125 Rooms of Comfort is a 1974 Canadian drama film directed by Patrick Loubert. The movie stars Tim Henry, Jackie Burroughs, Robert A. Silverman and Les Barker. The film premiered at the Canada Filmexpo in November 1974.

==Plot==
The film is about a run down hotel in St. Thomas, Ontario, which is the location for a stag party, which features a stand-up comedy act by a washed up comedian. The hotel is also subject to being sold to a greedy buyer, Oscar Kidd, from the United States.

When his father's will leaves him possession of the hotel, Billie Joyce, a gay former musician who has been involuntarily institutionalized in a psychiatric institutions by his family since showing up to his father's funeral in drag, refuses to acquiesce to the sale.

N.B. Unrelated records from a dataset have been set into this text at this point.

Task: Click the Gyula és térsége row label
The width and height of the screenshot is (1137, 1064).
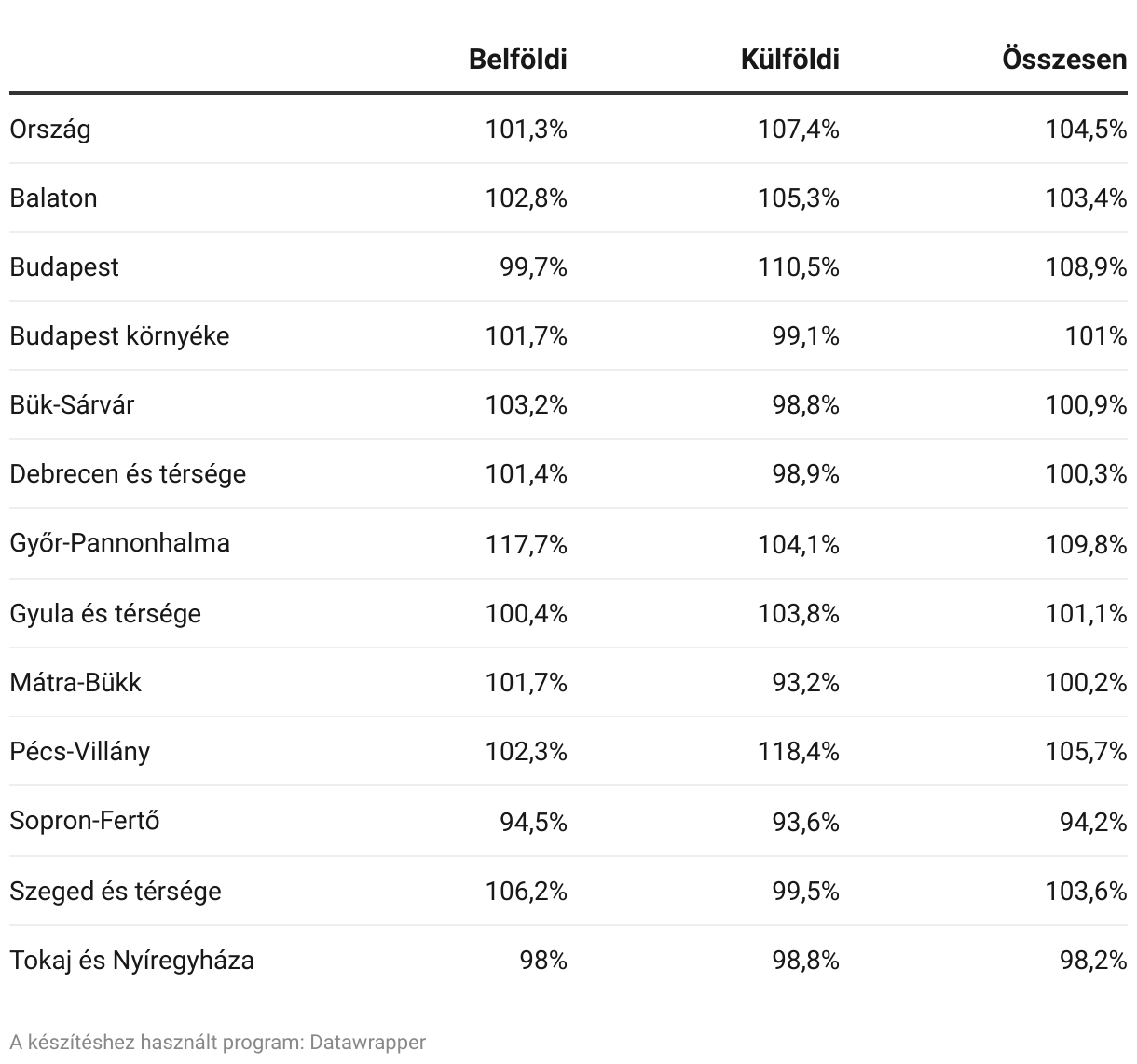Action: pos(105,614)
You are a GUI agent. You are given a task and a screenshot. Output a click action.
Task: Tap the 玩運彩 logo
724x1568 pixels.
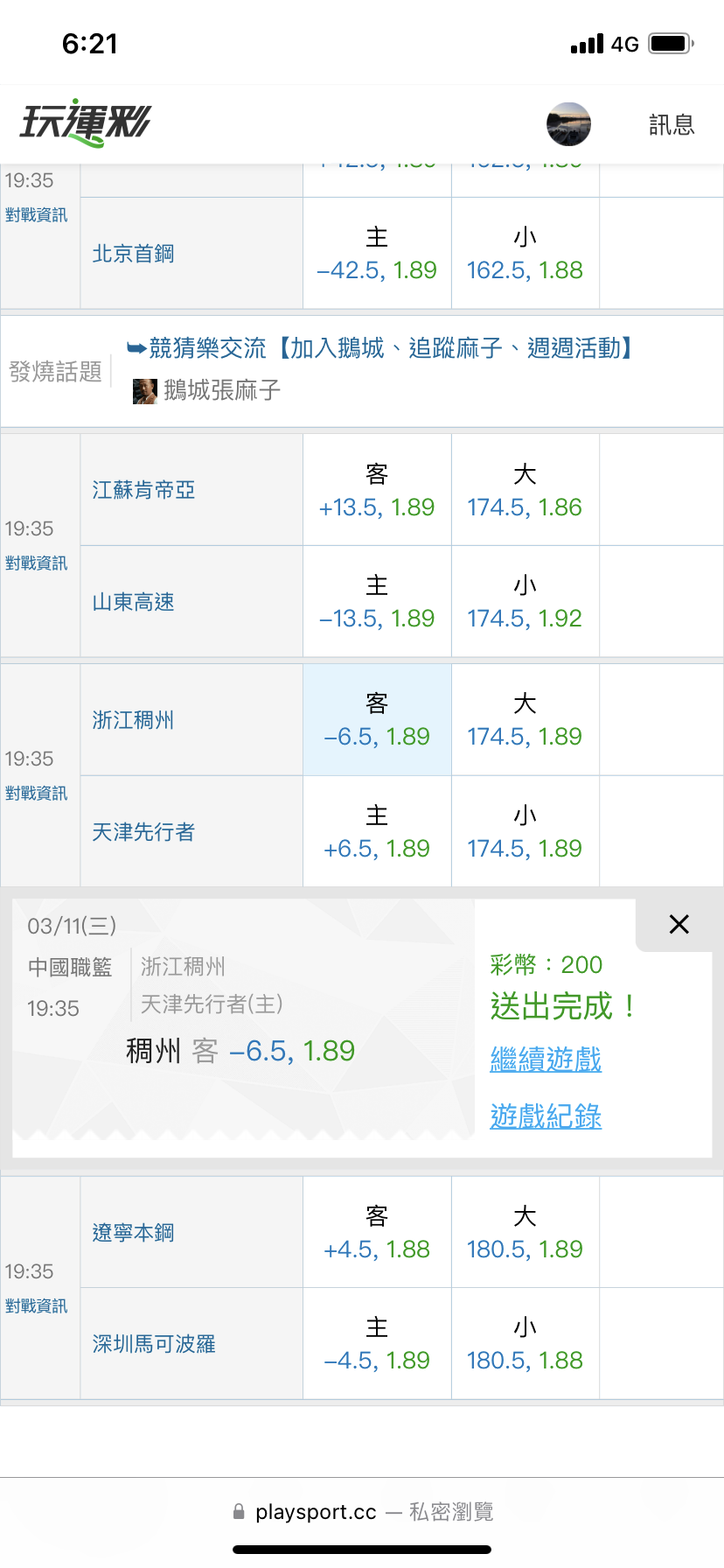[x=86, y=122]
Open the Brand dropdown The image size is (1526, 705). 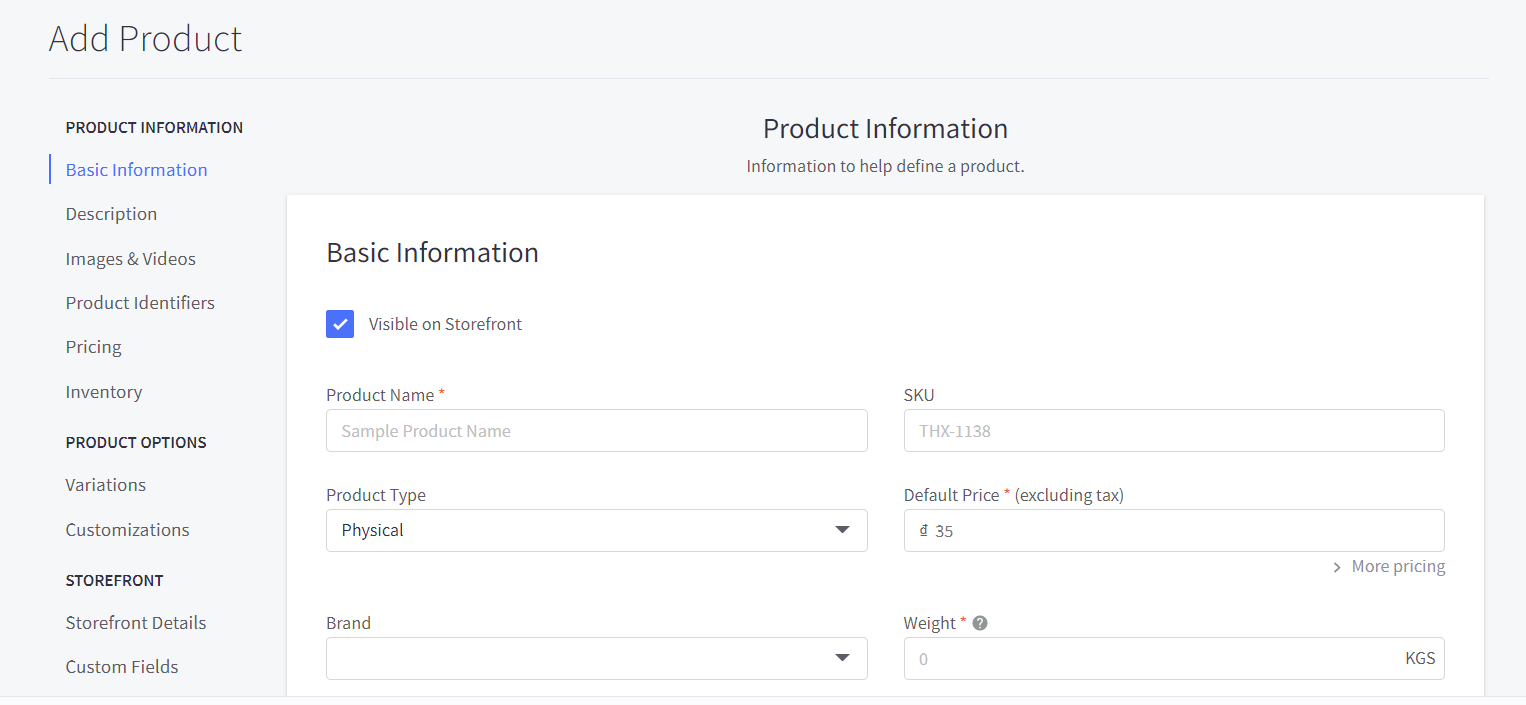click(596, 658)
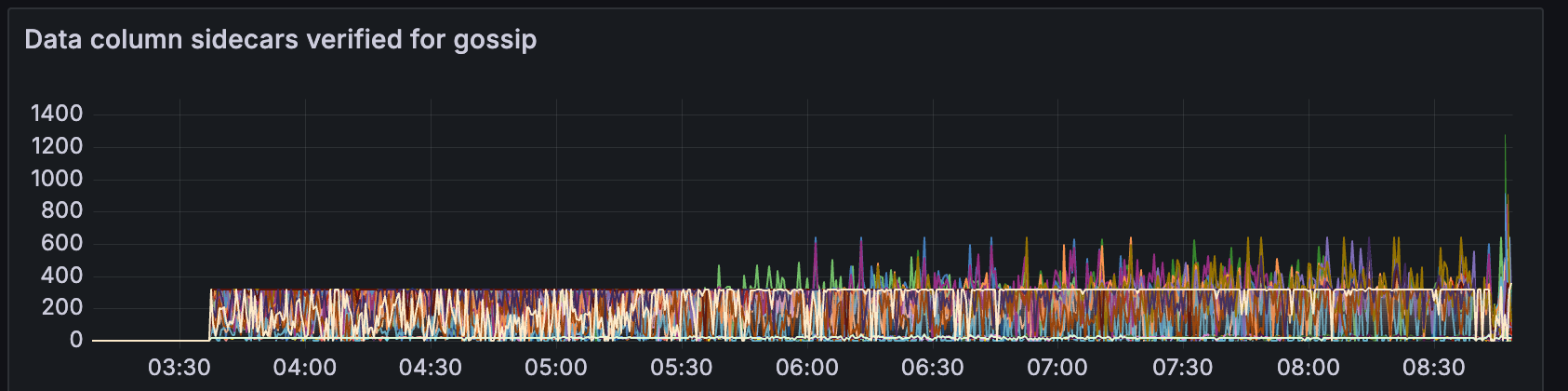1568x391 pixels.
Task: Select the 07:30 tick on the time axis
Action: click(1183, 367)
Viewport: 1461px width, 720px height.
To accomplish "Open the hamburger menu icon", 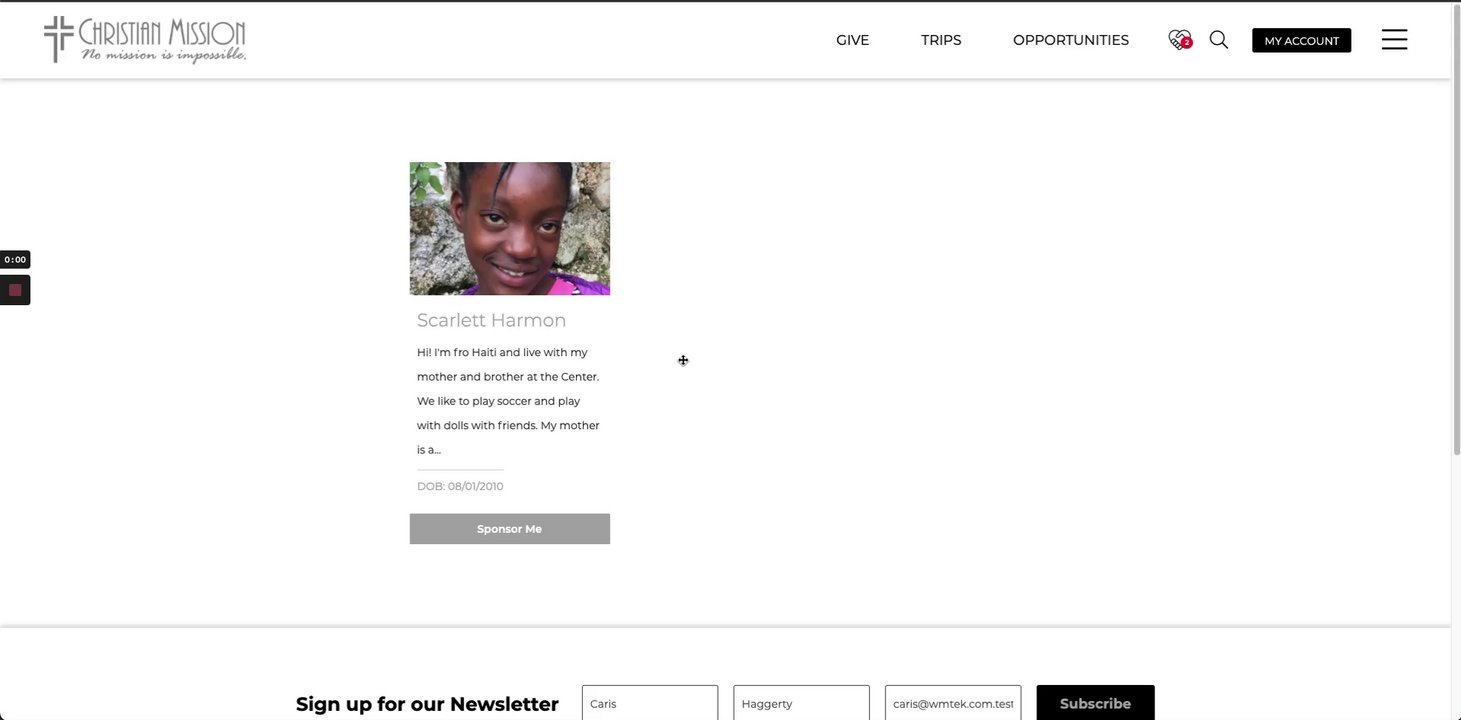I will pos(1394,40).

The films climax results in Billie being discovered in drag by some drunken hotel guests, who insult him by calling him a faggot, and proceed to beat him to death and leave him in the alley behind the hotel. Kidd revels in his death, because now the sale of the hotel can proceed without further interference.

==Cast==
- Tim Henry as Billie Joyce
- Jackie Burroughs as Bobbie Kidd
- Robert Warner as Jim McKeagan
- Robert A. Silverman as Oscar Kidd
- Les Barker as Leo Basho
- Sean Sullivan as Jack
- Michael Lewis as Pete
- Jackie Crossland as Marge
- Marcia Diamond as Doris
- Russ Little as Announcer
- Leonard Glenn as Byron Joyce
- Bob Vinci as Couple in Bed
- Enza Vinci as Couple in Bed

==Background and production==
The film was shot in location in St. Thomas, Ontario. The movie's title refers to the Grand Central Hotel in St. Thomas. Earlier working titles for the movie included "Johnny Canuck" and "The Adventures of Johnny Canuck", which refers to a Canadian comic book hero of the 1940s with whom the nightclub comedian in the film identifies with. It was also the first film that Don Haig produced. According to the director, Patrick Loubert, the character named Billie, is based on a real life "queen character" the filmmakers knew, and was offered a screen test, but "seemed too unstable to count on for the project."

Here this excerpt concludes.